SHAFAQNA –E-commerce company eBay Inc on Wednesday announced an agreement with activist investor Carl Icahn that will give investors a greater say in its PayPal payments unit once it is spun off and said it exploring a sale or public offering of its enterprise unit.
The moves could lay the groundwork for a future acquisition of eBay and PayPal by companies looking to gain a foothold in the e-commerce and online payments markets. Wall Street analysts have identified Alibaba (BABA.N), Google (GOOGL.O) and Amazon (AMZN.O) as potential acquirers.
eBay also said it plans to cut its workforce by 7 percent, or 2,400 jobs, in the current quarter.
The online marketplace company’s shares were up 2.6 percent at $54.75 in after hours trade.
The company reported fourth-quarter earnings that slightly topped Wall Street expectations, but its outlook for the 2015 first quarter and full year fell short of estimates.
Under the standstill agreement with Icahn, eBay’s largest active shareholder, Icahn Capital executive Jonathan Christodoro was named to eBay’s board. He will have the ability to transition to PayPal’s board once the spin-off occurs.
eBay also is adding two Wall Street bankers to its board, expanding the number of directors to 15.
PayPal agreed to adopt a number of measures proposed by Icahn, which the billionaire said enhance corporate governance at the fast-growing payments arm. The provisions are intended to give shareholders a larger voice in important decisions, particularly an acquisition bid.

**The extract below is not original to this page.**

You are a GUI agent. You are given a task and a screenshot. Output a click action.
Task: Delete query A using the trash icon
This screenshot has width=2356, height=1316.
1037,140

They include a provision that any “poison pill” designed to ward off acquisition attempts be ratified by stockholders or expire after 135 days, and that holders of 20 percent of its shares be allowed to call a special meeting of stakeholders.
“As we have said many times in the past, we believe that if an offer is made for a company it should be the decision of the shareholders – not the board – to decide whether that offer is worth accepting,” Icahn said in a statement posted on his website.
The planned job cuts will be across the marketplace, payments and enterprise divisions, eBay said. Restructuring and separation costs are expected to be between $210 million and $240 million in the first quarter and $350 million to $400 million for the entire year.
For the 2015 first quarter, eBay forecast earnings between 68 cents and 71 cents a share, below analysts’ estimates of 76 cents per share. Its revenue forecast of $4.35 billion to $4.45 billion fell short of the average Wall Street forecast of just over $4.7 billion.
eBay plans to split its marketplace division from PayPal in the second half of this year. PayPal will be a standalone publicly traded company, which some analysts say will be worth $40 billion.
The company is also exploring a sale or an initial public offering of its enterprise division, which helps retailers around the world beef up their online presence. The company said the unit did not fit neatly with PayPal or the marketplace division.
eBay earned 90 cents per share in the fourth quarter. It was expected to earn 89 cents per share, according to the average analyst estimated compiled by Thomson Reuters I/B/E/S. In the year-ago quarter, it earned 81 cents per share.